::: Entries shown :::

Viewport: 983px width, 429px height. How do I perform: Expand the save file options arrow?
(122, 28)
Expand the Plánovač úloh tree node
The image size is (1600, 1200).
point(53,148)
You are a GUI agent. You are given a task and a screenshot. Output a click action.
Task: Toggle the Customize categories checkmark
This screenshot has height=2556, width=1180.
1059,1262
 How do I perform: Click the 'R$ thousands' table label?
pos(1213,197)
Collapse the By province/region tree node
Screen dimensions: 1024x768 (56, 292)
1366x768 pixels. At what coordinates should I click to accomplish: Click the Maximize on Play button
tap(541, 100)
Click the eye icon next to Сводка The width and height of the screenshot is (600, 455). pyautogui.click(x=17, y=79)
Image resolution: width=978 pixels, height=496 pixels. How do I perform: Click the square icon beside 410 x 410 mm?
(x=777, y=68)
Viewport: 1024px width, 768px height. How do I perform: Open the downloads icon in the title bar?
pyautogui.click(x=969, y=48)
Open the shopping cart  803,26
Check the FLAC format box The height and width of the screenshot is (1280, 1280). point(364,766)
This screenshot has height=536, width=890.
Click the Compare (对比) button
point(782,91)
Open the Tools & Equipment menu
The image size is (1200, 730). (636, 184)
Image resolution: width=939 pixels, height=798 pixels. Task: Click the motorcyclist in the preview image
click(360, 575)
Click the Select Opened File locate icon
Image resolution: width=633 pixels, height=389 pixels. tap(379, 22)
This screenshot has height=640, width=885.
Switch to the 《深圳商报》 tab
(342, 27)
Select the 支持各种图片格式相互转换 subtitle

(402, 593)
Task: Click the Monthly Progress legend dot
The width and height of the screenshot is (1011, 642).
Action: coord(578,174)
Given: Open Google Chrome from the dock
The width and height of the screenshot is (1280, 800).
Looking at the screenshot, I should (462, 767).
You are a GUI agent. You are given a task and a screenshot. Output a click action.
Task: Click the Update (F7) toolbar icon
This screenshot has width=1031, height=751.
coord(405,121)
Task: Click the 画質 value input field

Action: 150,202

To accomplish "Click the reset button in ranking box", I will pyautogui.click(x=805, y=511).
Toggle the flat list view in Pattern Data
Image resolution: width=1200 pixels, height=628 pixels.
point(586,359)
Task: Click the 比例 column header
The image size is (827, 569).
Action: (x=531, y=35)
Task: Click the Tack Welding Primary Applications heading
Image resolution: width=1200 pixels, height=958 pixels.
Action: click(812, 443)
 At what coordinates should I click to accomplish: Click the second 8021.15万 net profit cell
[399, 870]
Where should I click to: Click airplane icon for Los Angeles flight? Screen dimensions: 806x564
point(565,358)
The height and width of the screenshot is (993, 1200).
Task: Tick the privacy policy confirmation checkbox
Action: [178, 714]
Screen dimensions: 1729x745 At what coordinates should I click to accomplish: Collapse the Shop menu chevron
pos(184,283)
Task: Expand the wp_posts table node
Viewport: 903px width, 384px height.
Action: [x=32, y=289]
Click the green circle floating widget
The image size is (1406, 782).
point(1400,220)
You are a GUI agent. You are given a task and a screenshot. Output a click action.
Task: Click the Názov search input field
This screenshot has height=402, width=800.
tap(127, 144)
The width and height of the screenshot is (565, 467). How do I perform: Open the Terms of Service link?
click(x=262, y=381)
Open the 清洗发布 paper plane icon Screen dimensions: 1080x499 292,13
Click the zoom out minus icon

:::

▶ [The task]:
Starting with the first record, copy everything through the final one exactly.

▶ [Expected output]:
Viewport: 983px width, 429px height. How do I perform: Expand the save file options arrow?
(122, 28)
Expand the Plánovač úloh tree node
The image size is (1600, 1200).
point(53,148)
You are a GUI agent. You are given a task and a screenshot. Output a click action.
Task: Toggle the Customize categories checkmark
This screenshot has height=2556, width=1180.
1059,1262
 How do I perform: Click the 'R$ thousands' table label?
pos(1213,197)
Collapse the By province/region tree node
Screen dimensions: 1024x768 (56, 292)
1366x768 pixels. At what coordinates should I click to accomplish: Click the Maximize on Play button
tap(541, 100)
Click the eye icon next to Сводка The width and height of the screenshot is (600, 455). pyautogui.click(x=17, y=79)
Image resolution: width=978 pixels, height=496 pixels. How do I perform: Click the square icon beside 410 x 410 mm?
(x=777, y=68)
Viewport: 1024px width, 768px height. How do I perform: Open the downloads icon in the title bar?
pyautogui.click(x=969, y=48)
Open the shopping cart  803,26
Check the FLAC format box The height and width of the screenshot is (1280, 1280). point(364,766)
This screenshot has height=536, width=890.
Click the Compare (对比) button
point(782,91)
Open the Tools & Equipment menu
The image size is (1200, 730). (636, 184)
Image resolution: width=939 pixels, height=798 pixels. Task: Click the motorcyclist in the preview image
click(360, 575)
Click the Select Opened File locate icon
Image resolution: width=633 pixels, height=389 pixels. tap(379, 22)
This screenshot has height=640, width=885.
Switch to the 《深圳商报》 tab
(342, 27)
Select the 支持各种图片格式相互转换 subtitle

(402, 593)
Task: Click the Monthly Progress legend dot
The width and height of the screenshot is (1011, 642).
Action: coord(578,174)
Given: Open Google Chrome from the dock
The width and height of the screenshot is (1280, 800).
Looking at the screenshot, I should (462, 767).
You are a GUI agent. You are given a task and a screenshot. Output a click action.
Task: Click the Update (F7) toolbar icon
This screenshot has width=1031, height=751.
coord(405,121)
Task: Click the 画質 value input field

Action: 150,202

To accomplish "Click the reset button in ranking box", I will pyautogui.click(x=805, y=511).
Toggle the flat list view in Pattern Data
Image resolution: width=1200 pixels, height=628 pixels.
point(586,359)
Task: Click the 比例 column header
The image size is (827, 569).
Action: (x=531, y=35)
Task: Click the Tack Welding Primary Applications heading
Image resolution: width=1200 pixels, height=958 pixels.
Action: click(812, 443)
 At what coordinates should I click to accomplish: Click the second 8021.15万 net profit cell
[399, 870]
Where should I click to: Click airplane icon for Los Angeles flight? Screen dimensions: 806x564
point(565,358)
The height and width of the screenshot is (993, 1200).
Task: Tick the privacy policy confirmation checkbox
Action: [178, 714]
Screen dimensions: 1729x745 At what coordinates should I click to accomplish: Collapse the Shop menu chevron
pos(184,283)
Task: Expand the wp_posts table node
Viewport: 903px width, 384px height.
Action: [x=32, y=289]
Click the green circle floating widget
The image size is (1406, 782).
point(1400,220)
You are a GUI agent. You are given a task and a screenshot. Output a click action.
Task: Click the Názov search input field
This screenshot has height=402, width=800.
tap(127, 144)
The width and height of the screenshot is (565, 467). How do I perform: Open the Terms of Service link?
click(x=262, y=381)
Open the 清洗发布 paper plane icon Screen dimensions: 1080x499 292,13
Click the zoom out minus icon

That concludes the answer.